Structural virologist joins global consortium designed to speed development of antivirals

Richard Kuhn, the Trent and Judith Anderson Distinguished Professor in Science and the Krenicki Family Director of the Purdue Institute of Inflammation, Immunology and Infectious Disease, is part of a new, five-year global effort totaling up to $35 million that will bring together experts from around the world to streamline and accelerate the development of immunotherapeutics against some of the world’s most dangerous viruses.

The Viral Immunotherapeutic Consortium, headquartered at the La Jolla Institute for Immunology, is funded through the Centers of Excellence for Translational Research program at the National Institute of Allergy and Infectious Disease. The VIC will focus on the clinical development of therapeutic candidates identified by the VIC for Ebola and other related filoviruses; arenaviruses, such as Lassa virus; and a third major global threat, alphaviruses, which infect millions of people across the world.

The La Jolla Institute for Immunology, located in the Science Research Park of the University of California, San Diego in La Jolla, California, is a nonprofit biomedical research institute covering 145,000 square feet.

Viral outbreaks often occur in the world’s most vulnerable countries, where government and health officials have few resources to prevent their spread before they cross borders. According to the U.S. Centers for Disease Control and Prevention, some infectious diseases can migrate from a remote village to cities across the globe in just 36 hours, posing a worldwide threat. While other researchers seek to improve surveillance and emergency response measures to deadly viruses, the VIC is focusing on treatment and prevention.

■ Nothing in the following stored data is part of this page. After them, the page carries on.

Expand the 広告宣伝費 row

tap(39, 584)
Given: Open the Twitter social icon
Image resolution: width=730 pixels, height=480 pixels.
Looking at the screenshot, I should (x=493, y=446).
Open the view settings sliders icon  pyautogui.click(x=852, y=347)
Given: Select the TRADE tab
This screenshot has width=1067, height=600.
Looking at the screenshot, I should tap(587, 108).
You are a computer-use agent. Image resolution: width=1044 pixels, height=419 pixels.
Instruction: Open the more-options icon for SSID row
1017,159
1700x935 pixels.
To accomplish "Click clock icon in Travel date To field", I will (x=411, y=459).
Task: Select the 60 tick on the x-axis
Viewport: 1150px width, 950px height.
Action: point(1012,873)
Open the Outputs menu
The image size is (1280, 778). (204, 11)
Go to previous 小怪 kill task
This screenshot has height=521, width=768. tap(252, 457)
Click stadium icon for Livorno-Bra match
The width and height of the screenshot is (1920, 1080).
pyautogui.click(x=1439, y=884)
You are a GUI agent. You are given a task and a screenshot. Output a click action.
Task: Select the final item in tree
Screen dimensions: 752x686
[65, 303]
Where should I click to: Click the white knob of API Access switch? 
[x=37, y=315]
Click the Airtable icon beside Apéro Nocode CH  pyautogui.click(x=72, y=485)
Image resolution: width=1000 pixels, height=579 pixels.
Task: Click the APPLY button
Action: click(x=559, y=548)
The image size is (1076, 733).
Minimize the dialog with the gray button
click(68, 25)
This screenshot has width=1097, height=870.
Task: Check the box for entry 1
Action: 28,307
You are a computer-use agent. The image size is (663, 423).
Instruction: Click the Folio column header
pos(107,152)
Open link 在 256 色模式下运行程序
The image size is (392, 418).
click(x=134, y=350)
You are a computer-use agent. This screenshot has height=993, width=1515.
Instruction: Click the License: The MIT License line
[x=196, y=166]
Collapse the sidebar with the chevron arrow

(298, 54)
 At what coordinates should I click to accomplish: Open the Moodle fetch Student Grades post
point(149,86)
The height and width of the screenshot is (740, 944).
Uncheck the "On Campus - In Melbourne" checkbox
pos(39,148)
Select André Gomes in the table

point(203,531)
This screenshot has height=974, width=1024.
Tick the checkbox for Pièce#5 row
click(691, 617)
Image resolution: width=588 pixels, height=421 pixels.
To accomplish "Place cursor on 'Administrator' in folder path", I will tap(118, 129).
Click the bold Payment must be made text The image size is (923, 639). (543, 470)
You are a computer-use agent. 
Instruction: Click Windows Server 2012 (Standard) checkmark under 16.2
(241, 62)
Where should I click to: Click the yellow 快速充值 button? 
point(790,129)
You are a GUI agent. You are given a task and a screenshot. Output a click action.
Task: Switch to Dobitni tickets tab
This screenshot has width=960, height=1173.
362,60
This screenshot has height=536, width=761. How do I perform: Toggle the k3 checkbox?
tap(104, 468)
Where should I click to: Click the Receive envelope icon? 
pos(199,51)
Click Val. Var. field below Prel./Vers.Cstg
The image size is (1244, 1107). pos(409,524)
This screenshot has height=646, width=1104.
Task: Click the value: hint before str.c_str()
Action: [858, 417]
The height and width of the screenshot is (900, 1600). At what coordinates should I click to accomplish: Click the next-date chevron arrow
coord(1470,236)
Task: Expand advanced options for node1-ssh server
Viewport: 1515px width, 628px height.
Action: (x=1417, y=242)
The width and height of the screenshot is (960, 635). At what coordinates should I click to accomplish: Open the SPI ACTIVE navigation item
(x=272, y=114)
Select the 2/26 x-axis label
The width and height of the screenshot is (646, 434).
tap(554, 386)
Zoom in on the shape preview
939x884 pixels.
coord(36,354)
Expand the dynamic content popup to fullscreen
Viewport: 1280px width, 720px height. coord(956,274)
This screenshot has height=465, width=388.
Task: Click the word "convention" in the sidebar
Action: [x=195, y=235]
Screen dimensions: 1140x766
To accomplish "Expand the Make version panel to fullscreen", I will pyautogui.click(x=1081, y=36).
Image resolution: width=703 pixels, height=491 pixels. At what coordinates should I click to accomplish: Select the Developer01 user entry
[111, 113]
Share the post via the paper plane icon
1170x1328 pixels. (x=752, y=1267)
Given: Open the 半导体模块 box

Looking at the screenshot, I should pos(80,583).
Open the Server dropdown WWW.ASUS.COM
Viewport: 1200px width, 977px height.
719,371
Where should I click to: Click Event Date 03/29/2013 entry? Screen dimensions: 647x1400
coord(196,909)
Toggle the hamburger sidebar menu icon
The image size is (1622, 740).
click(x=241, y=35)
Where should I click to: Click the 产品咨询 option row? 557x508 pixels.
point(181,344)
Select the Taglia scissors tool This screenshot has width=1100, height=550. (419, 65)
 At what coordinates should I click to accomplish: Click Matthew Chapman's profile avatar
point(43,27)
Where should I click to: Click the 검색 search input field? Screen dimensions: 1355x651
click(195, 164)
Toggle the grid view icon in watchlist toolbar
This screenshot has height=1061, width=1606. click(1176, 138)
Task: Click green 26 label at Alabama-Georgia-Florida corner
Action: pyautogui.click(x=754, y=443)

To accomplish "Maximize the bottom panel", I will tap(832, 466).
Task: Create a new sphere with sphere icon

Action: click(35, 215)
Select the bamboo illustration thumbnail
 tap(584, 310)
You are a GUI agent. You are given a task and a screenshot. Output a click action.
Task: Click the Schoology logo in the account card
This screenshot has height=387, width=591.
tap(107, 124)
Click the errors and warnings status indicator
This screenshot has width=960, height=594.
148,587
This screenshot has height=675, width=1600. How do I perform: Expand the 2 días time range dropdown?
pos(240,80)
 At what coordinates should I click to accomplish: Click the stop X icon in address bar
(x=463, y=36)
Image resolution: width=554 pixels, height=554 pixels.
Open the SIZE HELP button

Consortium members will study disease survivors to understand how their antibodies naturally fend off infection. They will then conduct detailed structural studies of interactions between virus proteins and these antibodies to determine which architectural features elicit the most robust protective immune response to guide development of treatments and vaccines.

Under Kuhn’s direction, Purdue University researchers will investigate viruses using an arsenal of traditional techniques and advanced technologies such as cryo-electron microscopy, a technique in which samples are preserved at cryogenic temperatures and then viewed with an electron microscope, allowing scientists to visualize the atomic structures of proteins and viruses.

“For this consortium, we’ll be studying how antibodies bind to these viruses,” Kuhn says. “Visualizing these interactions will reveal how antibodies attach to the virus particles and render them non-infectious.”

Ultimately, he says, findings could lead to new engineered versions of antibodies that are more potent and more broadly reactive that what infected patients produce. To date, there are no approved therapeutics for this class of viruses. 

Kuhn is recognized internationally as an expert in the structure and assembly of viruses known to be human pathogens. In 2016, he co-led a research team with Michael Rossmann that was the first in the world to determine the structure of the Zika virus. Their discovery was made possible through cryo-electron microscopy.

“When we worked on the Zika virus, it only took us a week to get a structure, which was unprecedented at the time,” Kuhn says. “It's much more routine now.” 

Kuhn will be aided in his consortium work by a new, state-of-the-art cryo-electron microscope being purchased by six major life sciences entities — Purdue University, Indiana University School of Medicine, Indiana University Bloomington, the University of Illinois at Urbana-Champaign, Eli Lilly and Co., and the Indiana Biosciences Research Institute. The second cryo-electron microscope at Purdue, it will be placed alongside the first in the Wayne T. and Mary T. Hockmeyer Hall of Structural Biology once building renovations are complete in early 2020.

“Cryo-em has transformed the science of structural biology. It gives us maps to the molecules of life,” says Kuhn, who also used the technology to co-determine the structures of the immature and mature Kunjin virus, a strain of West Nile virus. “Scientists can then use this information to identify possible target sites for drugs, vaccines or other therapies.”